To do: Which lines in the data below contain the word "agent"? Pick out each one and copy it in full.

Supplied data:
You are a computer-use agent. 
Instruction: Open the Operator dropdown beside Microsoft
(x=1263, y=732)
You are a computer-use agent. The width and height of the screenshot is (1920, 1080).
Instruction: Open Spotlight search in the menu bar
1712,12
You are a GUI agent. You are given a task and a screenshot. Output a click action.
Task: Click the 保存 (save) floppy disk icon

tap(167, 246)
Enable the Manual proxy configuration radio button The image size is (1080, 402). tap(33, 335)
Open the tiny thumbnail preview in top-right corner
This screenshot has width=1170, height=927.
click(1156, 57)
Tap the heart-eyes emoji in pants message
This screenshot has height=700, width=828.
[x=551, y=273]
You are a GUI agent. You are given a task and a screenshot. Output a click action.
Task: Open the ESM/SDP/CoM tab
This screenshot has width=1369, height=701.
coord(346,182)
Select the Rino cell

Complete output:
You are a computer-use agent. 
You are a computer-use agent. The width and height of the screenshot is (1920, 1080).
You are a GUI agent. You are given a task and a screenshot. Output a click action.
You are a GUI agent. You are given a task and a screenshot. Output a click action.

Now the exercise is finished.